On Wed, Mar 15, 2017 at 11:35 AM, Mengxing Liu
<liu-m...@mails.tsinghua.edu.cn> wrote:

>> On a NUMA machine It is not at all unusual to see bifurcated results
>> -- with each run coming in very close to one number or a second
>> number, often at about a 50/50 rate, with no numbers falling
>> anywhere else.  This seems to be based on where the processes and
>> memory allocations happen to land.
> Do you mean that for a NUMA machine, there usually exists two
> different results of its performance?
> Just two?
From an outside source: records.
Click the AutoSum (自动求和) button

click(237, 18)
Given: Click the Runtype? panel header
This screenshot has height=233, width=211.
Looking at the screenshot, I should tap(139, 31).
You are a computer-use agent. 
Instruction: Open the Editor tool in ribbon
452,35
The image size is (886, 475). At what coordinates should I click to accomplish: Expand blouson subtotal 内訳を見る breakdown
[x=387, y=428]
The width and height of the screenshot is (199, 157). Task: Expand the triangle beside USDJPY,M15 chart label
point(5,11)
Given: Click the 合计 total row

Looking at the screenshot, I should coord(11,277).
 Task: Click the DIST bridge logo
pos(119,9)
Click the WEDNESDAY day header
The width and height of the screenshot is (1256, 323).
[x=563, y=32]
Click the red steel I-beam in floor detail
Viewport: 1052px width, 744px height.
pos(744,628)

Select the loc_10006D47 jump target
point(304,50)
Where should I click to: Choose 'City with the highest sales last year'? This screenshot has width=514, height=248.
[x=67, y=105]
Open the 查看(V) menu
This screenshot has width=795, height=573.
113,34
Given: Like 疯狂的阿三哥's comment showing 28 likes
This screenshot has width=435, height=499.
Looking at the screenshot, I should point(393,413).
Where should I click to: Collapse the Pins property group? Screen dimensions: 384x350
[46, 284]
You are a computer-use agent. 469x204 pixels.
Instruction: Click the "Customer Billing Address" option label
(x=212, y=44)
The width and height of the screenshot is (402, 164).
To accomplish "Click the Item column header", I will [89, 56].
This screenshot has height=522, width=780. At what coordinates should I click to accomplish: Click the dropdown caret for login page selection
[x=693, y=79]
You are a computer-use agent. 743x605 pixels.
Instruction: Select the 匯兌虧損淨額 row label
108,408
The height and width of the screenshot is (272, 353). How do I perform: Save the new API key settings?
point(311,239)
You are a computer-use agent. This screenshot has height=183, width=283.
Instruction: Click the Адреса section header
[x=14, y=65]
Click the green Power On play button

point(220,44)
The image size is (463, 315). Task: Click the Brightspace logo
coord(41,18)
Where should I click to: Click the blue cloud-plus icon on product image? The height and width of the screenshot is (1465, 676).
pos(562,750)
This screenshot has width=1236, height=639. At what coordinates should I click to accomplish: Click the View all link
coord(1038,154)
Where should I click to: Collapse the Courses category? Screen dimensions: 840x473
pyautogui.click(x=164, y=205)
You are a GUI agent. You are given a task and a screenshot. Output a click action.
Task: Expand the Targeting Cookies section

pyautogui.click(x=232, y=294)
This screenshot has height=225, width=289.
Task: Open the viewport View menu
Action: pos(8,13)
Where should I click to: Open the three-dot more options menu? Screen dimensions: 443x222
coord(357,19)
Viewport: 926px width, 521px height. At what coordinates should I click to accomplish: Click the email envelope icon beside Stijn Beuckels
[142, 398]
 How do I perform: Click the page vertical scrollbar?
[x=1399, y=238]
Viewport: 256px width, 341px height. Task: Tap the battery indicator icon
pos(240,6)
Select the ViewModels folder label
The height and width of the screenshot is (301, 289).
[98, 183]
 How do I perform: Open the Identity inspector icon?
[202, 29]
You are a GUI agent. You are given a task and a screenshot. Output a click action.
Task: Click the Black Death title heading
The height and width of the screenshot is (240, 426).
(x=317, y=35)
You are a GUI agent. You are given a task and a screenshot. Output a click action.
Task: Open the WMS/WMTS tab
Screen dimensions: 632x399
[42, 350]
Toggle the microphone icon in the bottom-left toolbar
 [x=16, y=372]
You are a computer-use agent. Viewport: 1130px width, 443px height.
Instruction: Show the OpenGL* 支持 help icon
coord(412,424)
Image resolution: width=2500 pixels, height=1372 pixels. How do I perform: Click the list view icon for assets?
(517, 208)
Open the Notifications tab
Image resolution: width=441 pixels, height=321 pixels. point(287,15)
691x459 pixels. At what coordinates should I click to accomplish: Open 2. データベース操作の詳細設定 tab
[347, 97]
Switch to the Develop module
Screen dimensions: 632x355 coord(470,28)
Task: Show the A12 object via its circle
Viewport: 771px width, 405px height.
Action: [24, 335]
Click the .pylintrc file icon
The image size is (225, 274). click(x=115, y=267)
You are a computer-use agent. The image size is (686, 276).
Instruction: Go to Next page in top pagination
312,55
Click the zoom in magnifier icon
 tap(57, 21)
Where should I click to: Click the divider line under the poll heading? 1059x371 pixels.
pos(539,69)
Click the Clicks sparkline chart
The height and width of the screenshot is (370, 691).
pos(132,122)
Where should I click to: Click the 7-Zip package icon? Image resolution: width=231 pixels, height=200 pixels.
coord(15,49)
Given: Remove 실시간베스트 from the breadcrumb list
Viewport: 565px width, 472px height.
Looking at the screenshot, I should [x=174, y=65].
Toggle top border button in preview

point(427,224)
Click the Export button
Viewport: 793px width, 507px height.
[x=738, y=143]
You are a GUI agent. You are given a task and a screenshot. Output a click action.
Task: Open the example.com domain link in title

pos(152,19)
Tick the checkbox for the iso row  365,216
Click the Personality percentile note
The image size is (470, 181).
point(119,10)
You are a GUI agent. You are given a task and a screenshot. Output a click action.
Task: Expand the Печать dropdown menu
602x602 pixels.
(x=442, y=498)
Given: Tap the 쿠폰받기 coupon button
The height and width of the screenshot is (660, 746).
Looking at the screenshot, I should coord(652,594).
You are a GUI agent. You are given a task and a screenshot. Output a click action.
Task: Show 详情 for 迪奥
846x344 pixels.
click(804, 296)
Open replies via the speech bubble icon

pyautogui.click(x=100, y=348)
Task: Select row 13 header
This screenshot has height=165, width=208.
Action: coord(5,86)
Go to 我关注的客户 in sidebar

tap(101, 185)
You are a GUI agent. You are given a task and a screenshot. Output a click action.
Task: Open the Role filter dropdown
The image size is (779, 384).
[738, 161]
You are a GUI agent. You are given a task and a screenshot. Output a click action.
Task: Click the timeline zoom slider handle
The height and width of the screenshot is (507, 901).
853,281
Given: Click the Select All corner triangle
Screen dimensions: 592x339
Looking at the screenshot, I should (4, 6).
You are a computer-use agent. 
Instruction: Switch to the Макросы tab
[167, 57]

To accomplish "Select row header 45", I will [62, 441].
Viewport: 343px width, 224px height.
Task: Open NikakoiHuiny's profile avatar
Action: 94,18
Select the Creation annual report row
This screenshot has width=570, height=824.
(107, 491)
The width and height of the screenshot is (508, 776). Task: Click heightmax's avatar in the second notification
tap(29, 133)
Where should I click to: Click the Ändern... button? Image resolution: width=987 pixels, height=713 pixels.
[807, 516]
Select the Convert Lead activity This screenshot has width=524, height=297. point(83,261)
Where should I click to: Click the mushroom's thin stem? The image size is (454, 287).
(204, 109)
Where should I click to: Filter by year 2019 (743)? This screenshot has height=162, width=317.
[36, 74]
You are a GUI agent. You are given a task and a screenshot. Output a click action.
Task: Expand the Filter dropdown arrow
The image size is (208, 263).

Neither three nor four?

In my personal experience, I have often seen two timings that each
run randomly matched; I have not seen nor heard of more, but that
doesn't mean it can't happen.  ;-)

> At first, I will compile and install PostgreSQL by myself and try
> the profile tools (perf or oprofile).

perf is newer, and generally better if you can use it.  Don't try to
use either on HP hardware -- the BIOS uses some of the same hardware
registers that other manufacturers leave for use of profilers; an HP
machine is likely to freeze or reboot if you try to run either of
those profilers under load.

> Then I will run one or two benchmarks using different config,
> where I may need your help to ensure that my tests are close to the
> practical situation.

Yeah, we should talk about OS and PostgreSQL configuration before
you run any benchmarks.  Neither tends to come configured as I would
run a production system.

> PS: Disable NUMA in BIOS means that CPU can use its own memory
> controller when accessing local memory to reduce hops.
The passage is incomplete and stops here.